- Poster
- Directed by: Halitha Shameem
- Written by: Halitha Shameem
- Produced by: Manoj Paramahamsa Sujatha Chenthilnathan
- Starring: Gaurav Kalai Pravin Kishore Vasanth
- Cinematography: Manoj Paramahamsa
- Edited by: Halitha Shameem
- Music by: Aruldev
- Production companies: V Talkies Baby Shoe Productions
- Distributed by: SPI Cinemas
- Release date: 30 May 2014;
- Country: India
- Language: Tamil

= Poovarasam Peepee =

2014 Indian film by Halitha Shameem

Poovarasam Peepee is a 2014 Indian children's adventure film directed and written by Halitha Shameem, in her directorial debut. The film, produced and filmed by Manoj Paramahamsa, revolves around three boys—played by Gaurav Kalai, Pravin Kishore and Vasanth—and their summertime adventures. It features music by Aruldev. Distributed by SPI Cinemas, it was released on 30 May 2014.

==Production==
Halitha Shameem, a graduate in electronic media, had trained for seven years under directors Pushkar-Gayathri, Mysskin and Samuthirakani. When she decided to make her directorial debut, she said that Poovarasam Peepee was the first story she could think of. She stated that it was a coming-of-age film "about a bunch of boys who lead a carefree life and play whole day long, till they are forced to grow up, overnight". Cinematographer Manoj Paramahamsa, besides agreeing to shoot the film, decided to produce it as well, while Shameem also worked as the editor, colourist and lyricist.

For the roles of the three boys, Vasanth, Pravin Kishore and Gaurav Kaalai were selected. Barring Vasanth, who had acted in Aaranya Kaandam and Veyyil, the other children were newcomers with no acting experience. While the director met Gaurav Kaalai accidentally when she was scouting for locations around Madurai, Pravin Kishore contacted the team after seeing an advertisement on local cable channels. The film was shot for over 60 days in and around Pollachi and Dharapuram.

==Soundtrack==

The film's soundtrack was composed by Aruldev. Aruldev stated that he had gone for "ethnic and deep sounds" and that instruments associated with world music like the hand drum and duduk were used for the score. The composer had also planned to record a musical piece for the film with a quartet from the UK. The soundtrack album was launched on 14 May 2014.

Behindwoods termed the album as "sweetly adventurous in its music". Chennai Times rated the album of 3.5/5 and termed the album as 'Arul Dev has given listeners a slice of everything for Poovarasam Peepee. He has kept the album simple with likable tunes, yet he keeps the theme of the film intact'.

> _Provided material_
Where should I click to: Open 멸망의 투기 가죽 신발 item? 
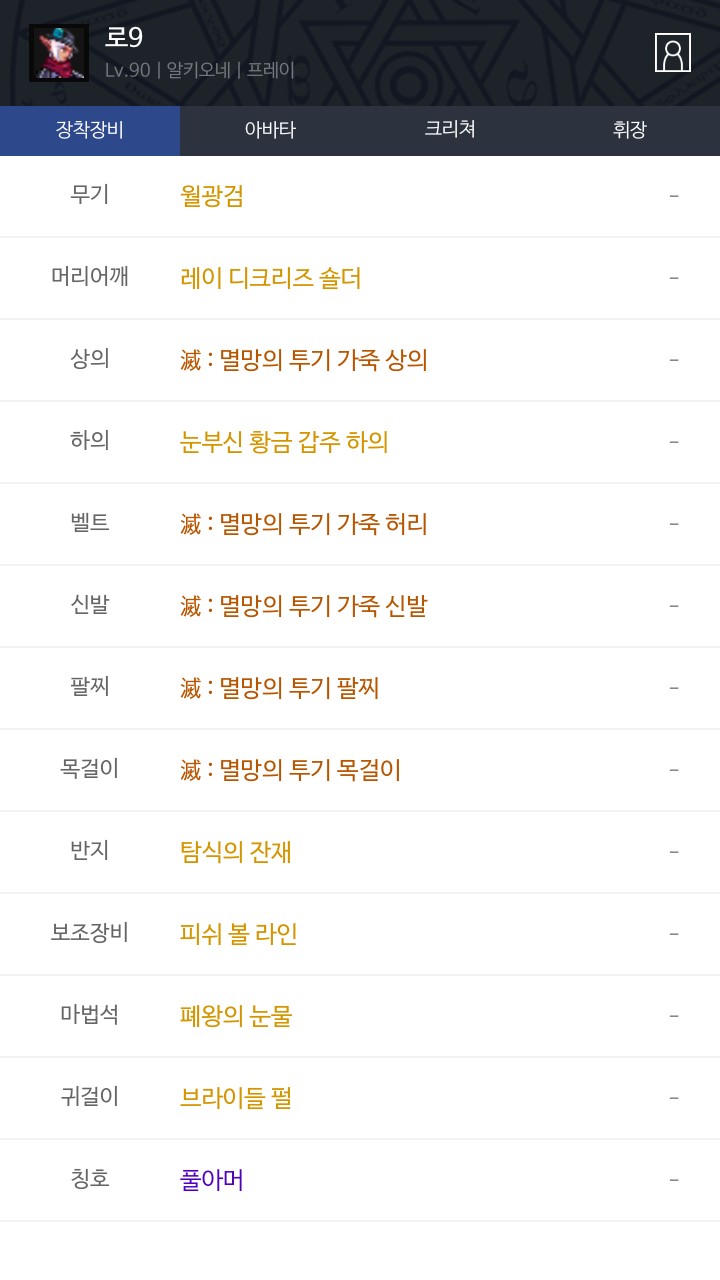click(x=304, y=606)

> _Written task_
In the Poovarasam Peepee article, why did Halitha Shameem make this film her directorial debut? Answer in one to three sentences.

> _Problem solution_
When she decided to make her directorial debut, Shameem said Poovarasam Peepee was the first story she could think of. She described it as a coming-of-age film about boys who live carefree lives until they are forced to grow up overnight.